Connect to Google Gcs

When Lakehouse connects to Google Cloud Storage (GCS), it uses a service account key for authentication. Please follow the steps below:

  1. Obtain the service account key:

    1. Log in to the Google Cloud Console.
    2. Follow the instructions in the Google Cloud documentation to create and download the JSON key file for the service account.
  2. Configure the `` parameter:

    1. Open the downloaded JSON key file and copy the entire content of the private key.
  3. Note:

    1. When configuring the private_key, add an 'r' to private_key to indicate that escape characters will not be escaped.
-- Create connection for connecting to object storage
CREATE STORAGE CONNECTION  oss_delta
    TYPE gcs
    private_key=r'{
  "type": "service_account",
  "project_id": "PROJECT_ID",
  "private_key_id": "KEY_ID",
  "private_key": "-----BEGIN PRIVATE KEY-----\nPRIVATE_KEY\n-----END PRIVATE KEY-----\n",
  "client_email": "SERVICE_ACCOUNT_EMAIL",
  "client_id": "CLIENT_ID",
  "auth_uri": "https://accounts.google.com/o/oauth2/auth",
  "token_uri": "https://accounts.google.com/o/oauth2/token",
  "auth_provider_x509_cert_url": "https://www.googleapis.com/oauth2/v1/certs",
  "client_x509_cert_url": "https://www.googleapis.com/robot/v1/metadata/x509/SERVICE_ACCOUNT_EMAIL"
}';
-- Use the above connection information to create an external table
CREATE    EXTERNAL TABLE pepole_delta (id int, name string,dt string) 
USING DELTA 
CONNECTION oss_delta 
PARTITIONED BY (dt ) 
LOCATION 'gs://bucketmy/delta-format/uploaddelta/' 
COMMENT 'edelta-external';

External Table Billing

  • Storage Fees: External tables do not incur storage fees because the data is not stored in the Lakehouse.
  • Compute Fees: Using external tables for computation will consume compute resources, thus incurring compute fees.

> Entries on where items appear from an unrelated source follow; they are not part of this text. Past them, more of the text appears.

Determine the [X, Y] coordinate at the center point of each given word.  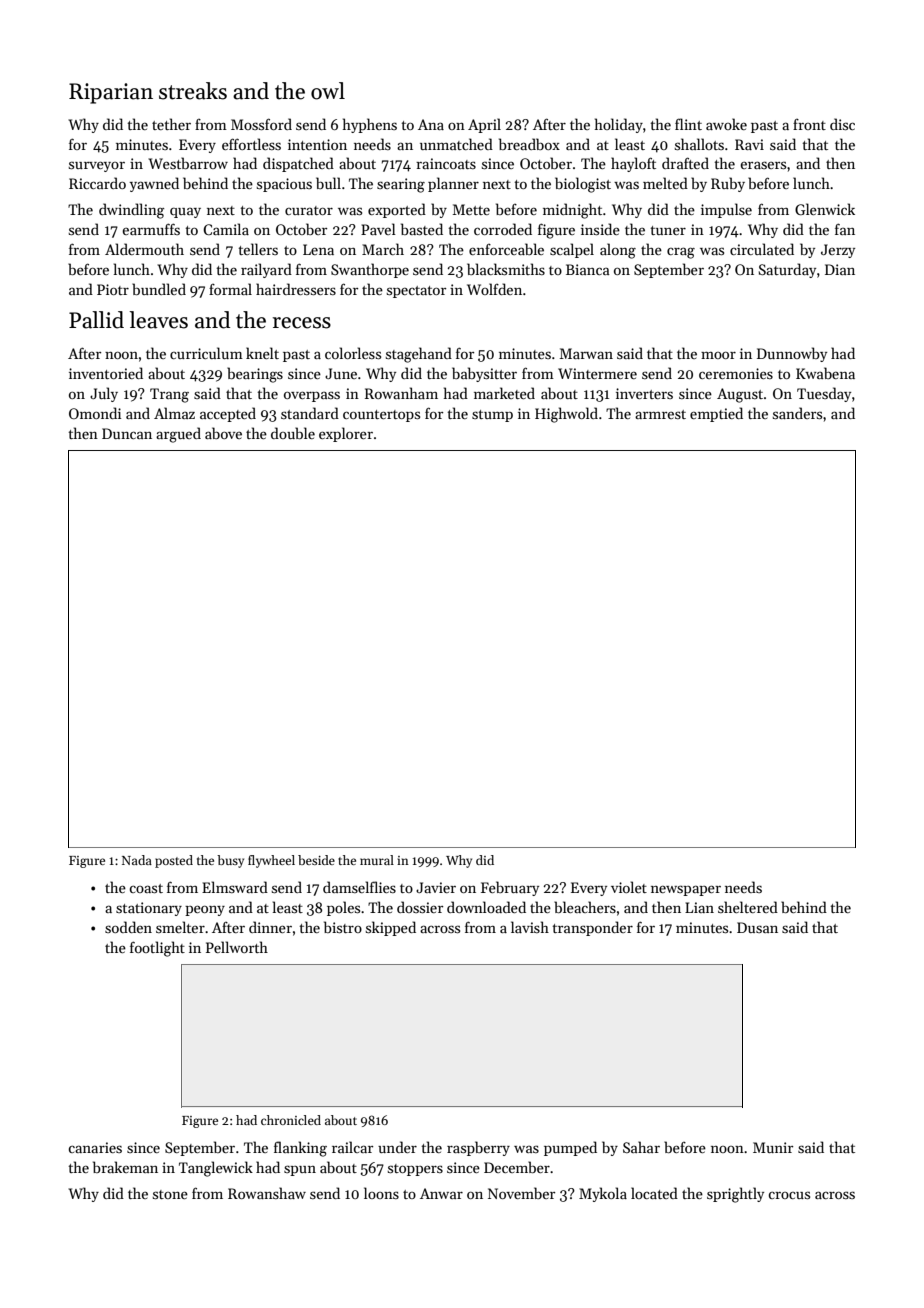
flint [688, 124]
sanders [797, 413]
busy [230, 861]
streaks [193, 91]
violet [629, 887]
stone [170, 1194]
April [484, 125]
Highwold [566, 415]
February [510, 888]
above [223, 433]
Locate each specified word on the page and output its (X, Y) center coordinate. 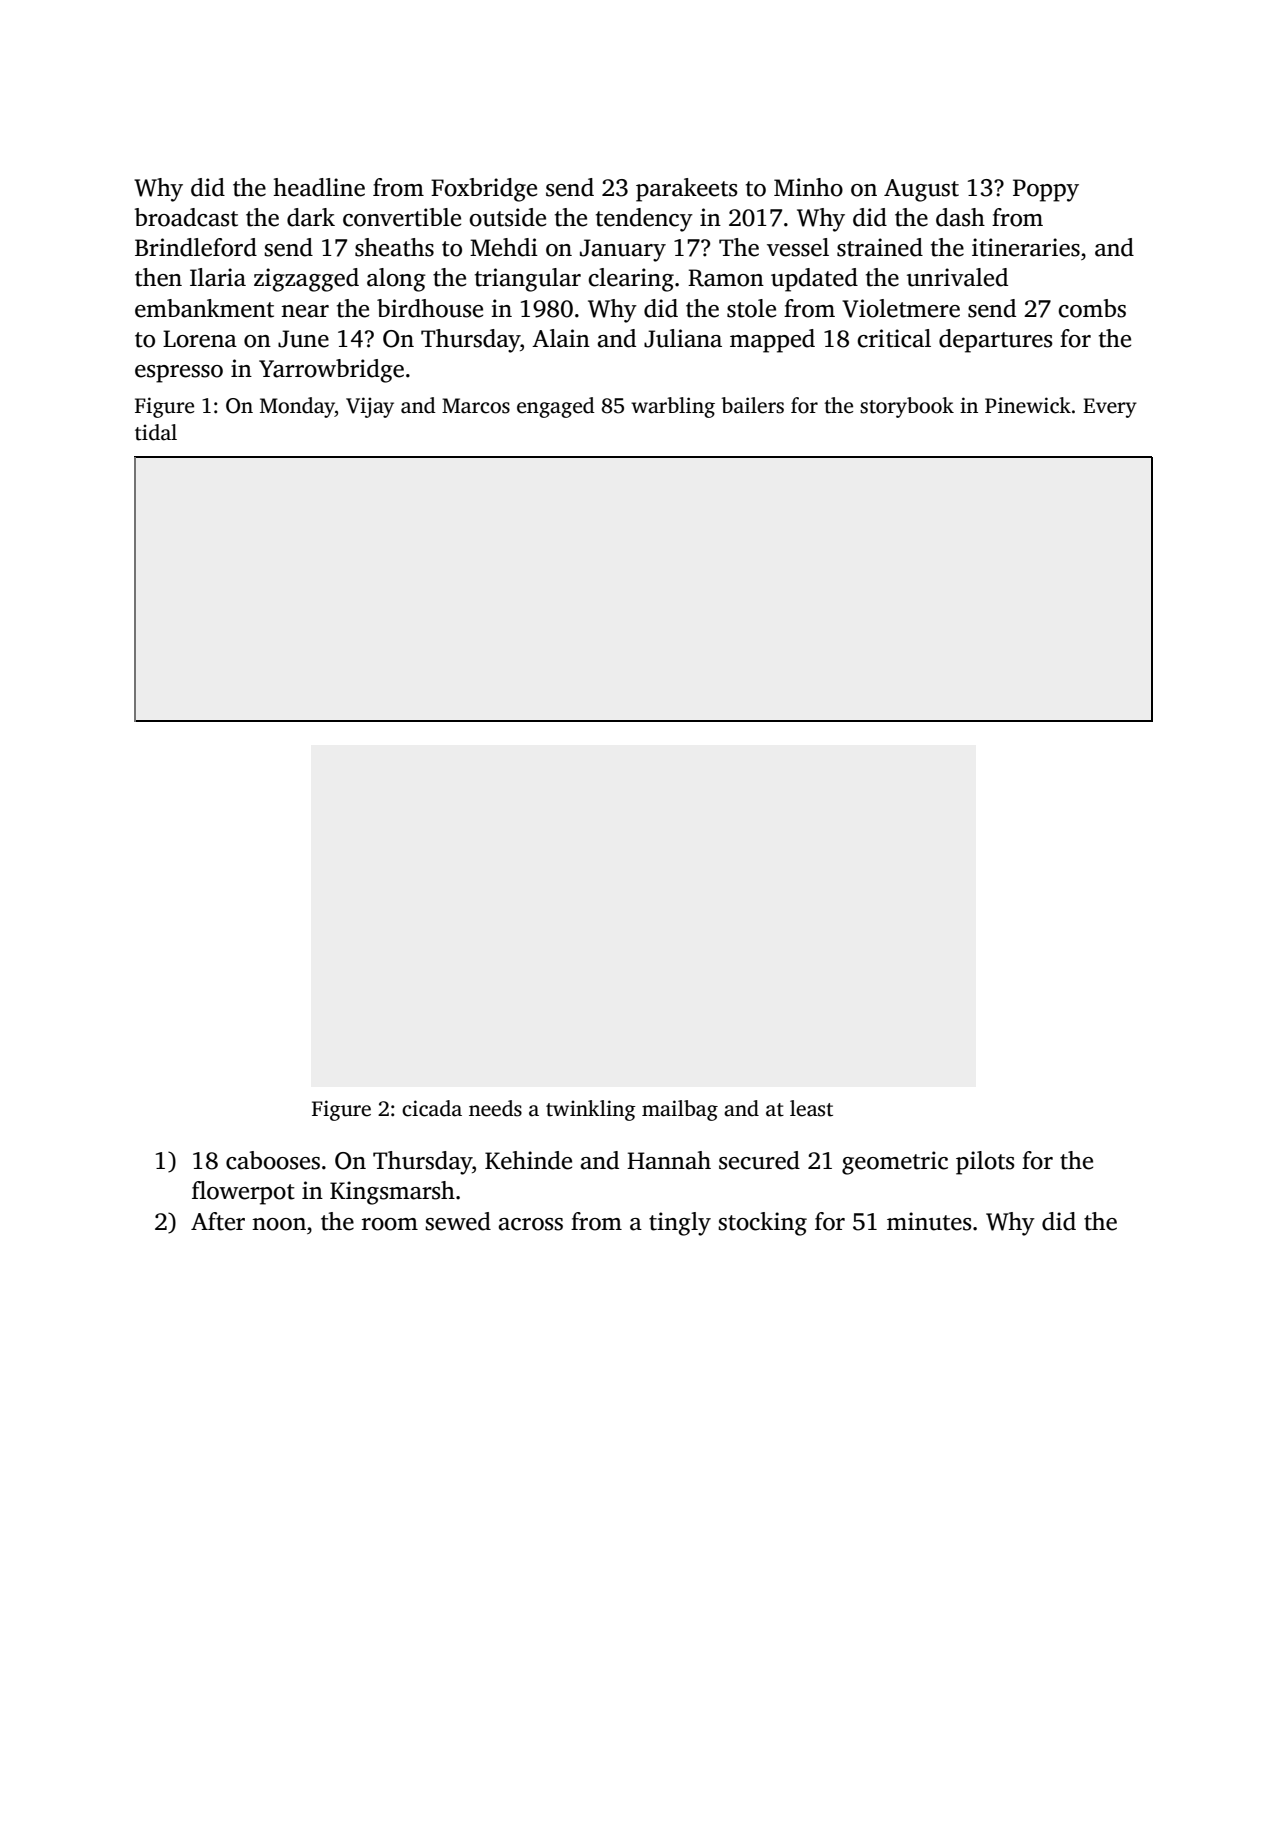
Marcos (476, 406)
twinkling (591, 1110)
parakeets (687, 190)
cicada (432, 1108)
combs (1092, 308)
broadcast (186, 217)
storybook (907, 407)
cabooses (273, 1160)
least (811, 1108)
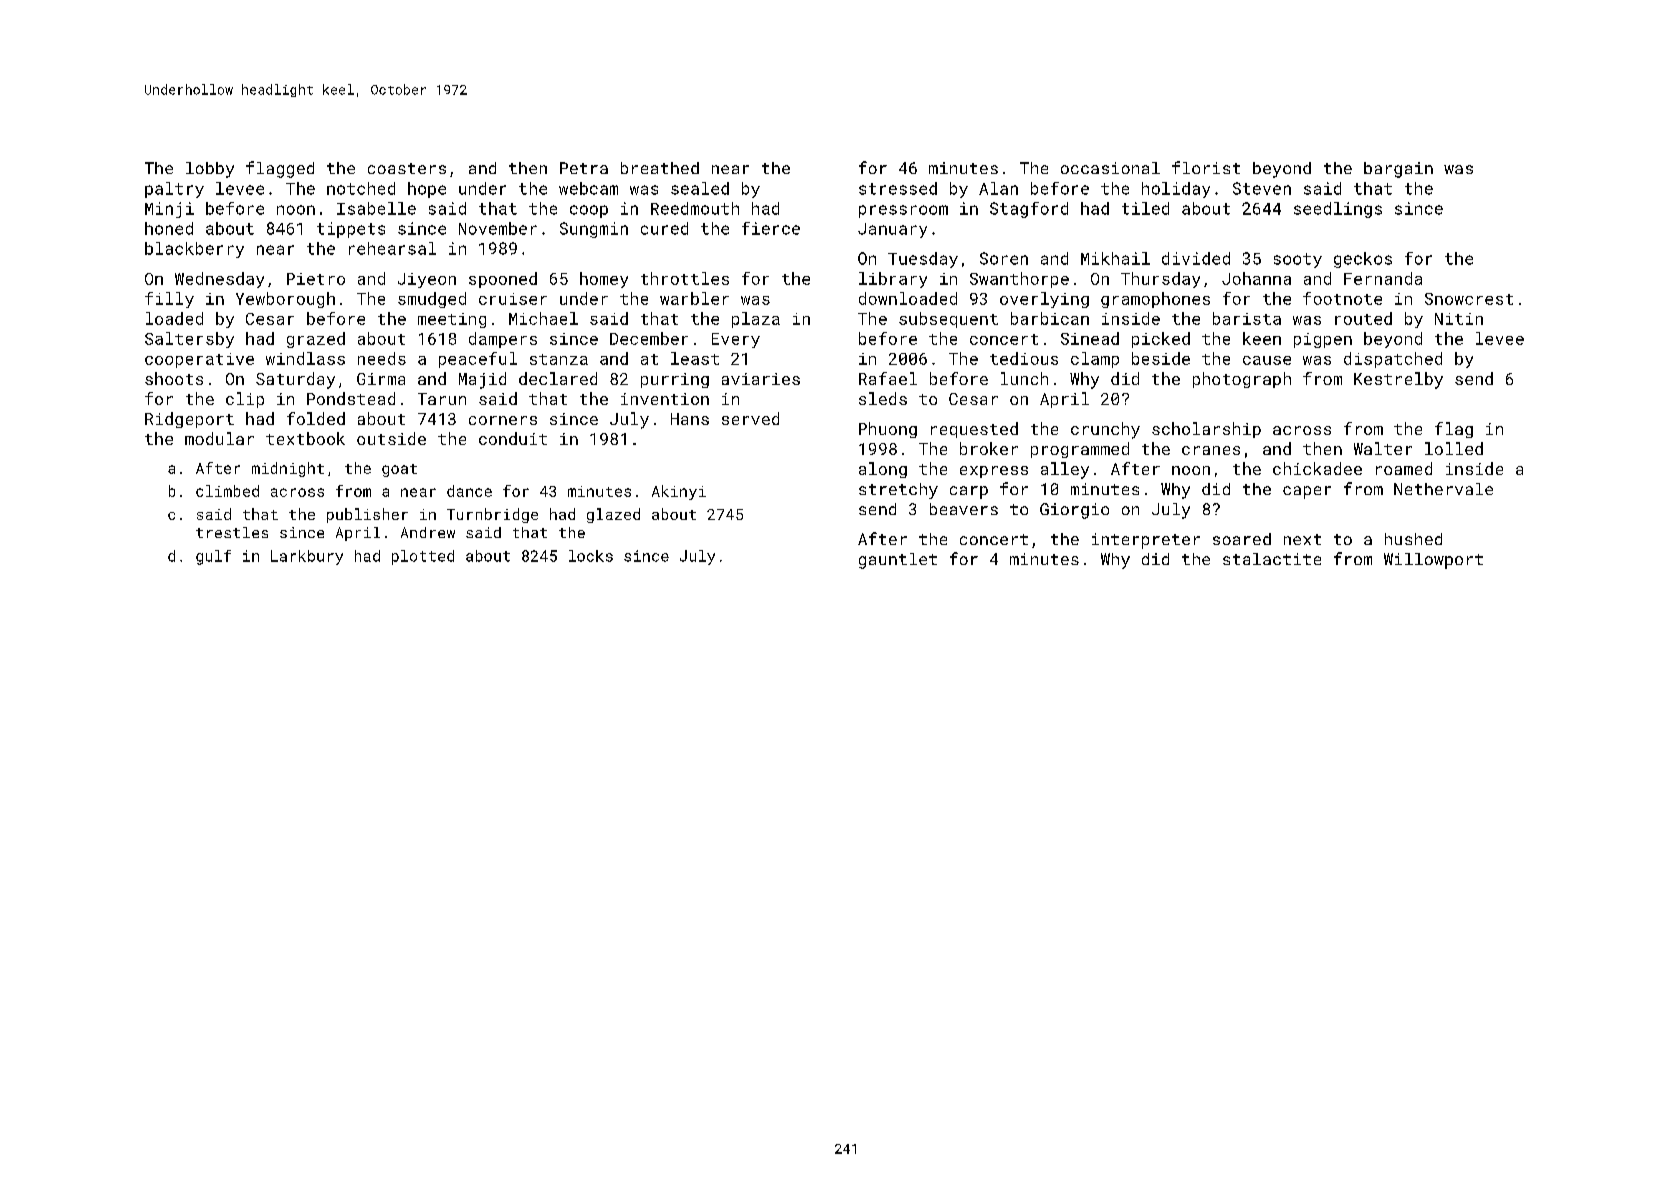 Image resolution: width=1669 pixels, height=1180 pixels. Describe the element at coordinates (898, 561) in the document. I see `gauntlet` at that location.
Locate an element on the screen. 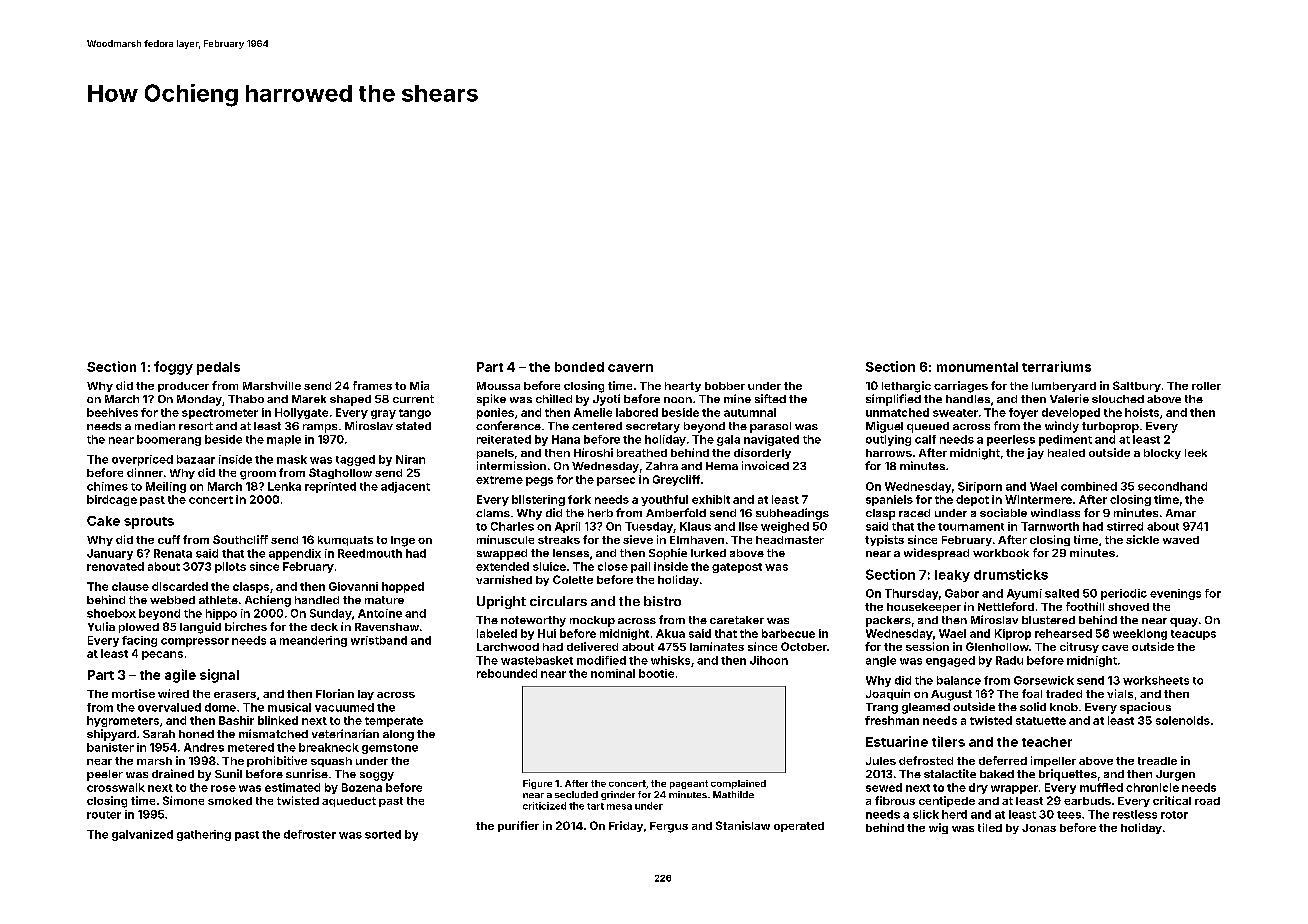  gray is located at coordinates (383, 414).
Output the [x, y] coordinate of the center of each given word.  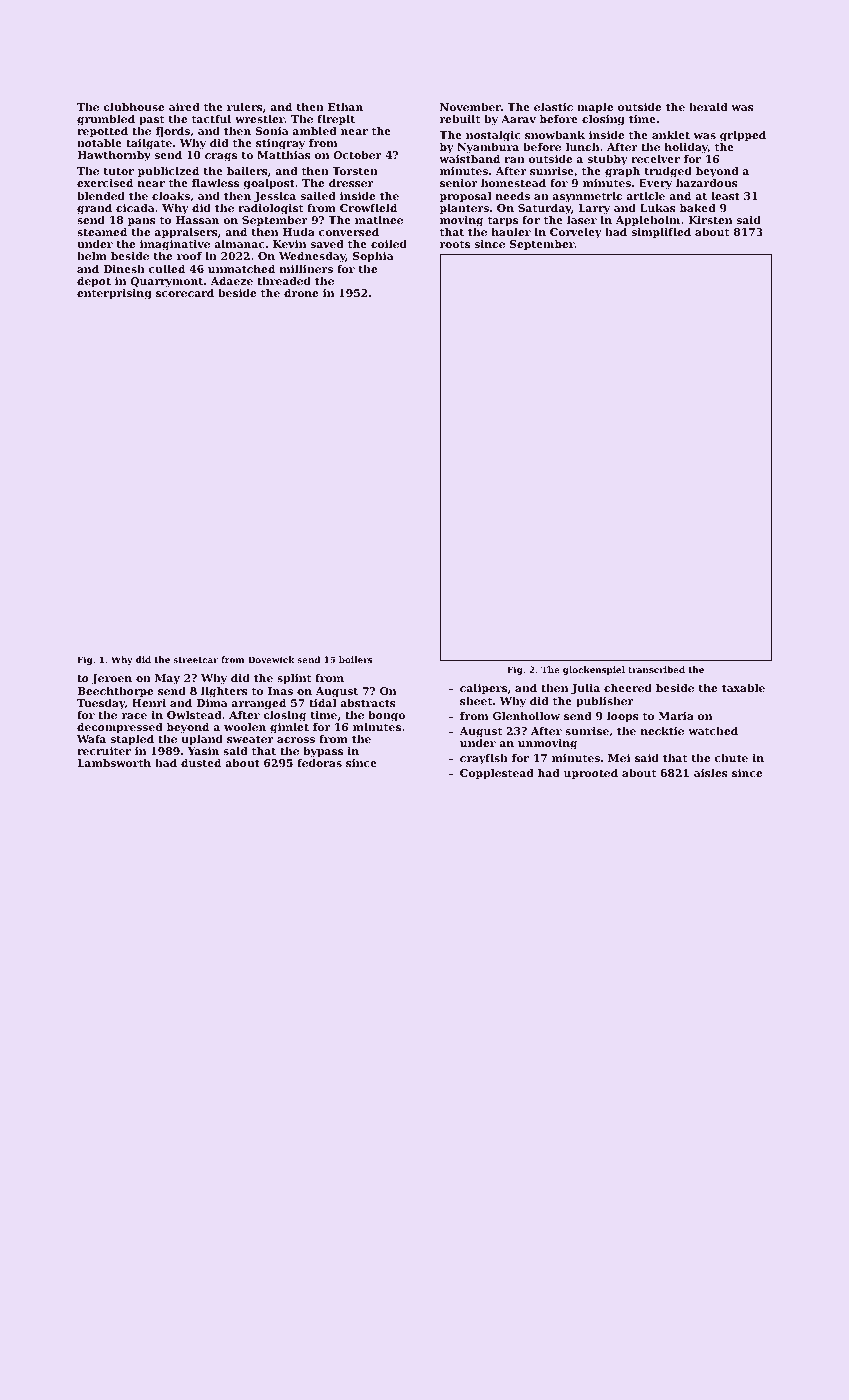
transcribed [656, 669]
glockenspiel [594, 670]
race [134, 716]
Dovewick [271, 659]
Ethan [345, 107]
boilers [356, 659]
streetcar [195, 660]
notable [99, 143]
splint [294, 679]
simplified [661, 233]
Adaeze [232, 281]
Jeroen [112, 679]
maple [595, 108]
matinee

External Table Permissions

External tables have the same permission points as internal tables. Operations such as insert\update\truncate\delete\undrop cannot be performed externally, so there are no corresponding operations.

  • Create Permission: Requires permission to create tables.
  • Delete Permission: Requires permission to drop tables.
  • Read Permission: Requires permission to select.

Usage Notes

  • Connection Configuration: When creating a connection, ensure the endpoint is configured correctly so that the Lakehouse can connect successfully. If the Lakehouse and the object storage are in the same cloud service and in the same region, usually using the internal network address can achieve network connectivity. If they are not in the same network environment, it is recommended to use the public address of the object storage.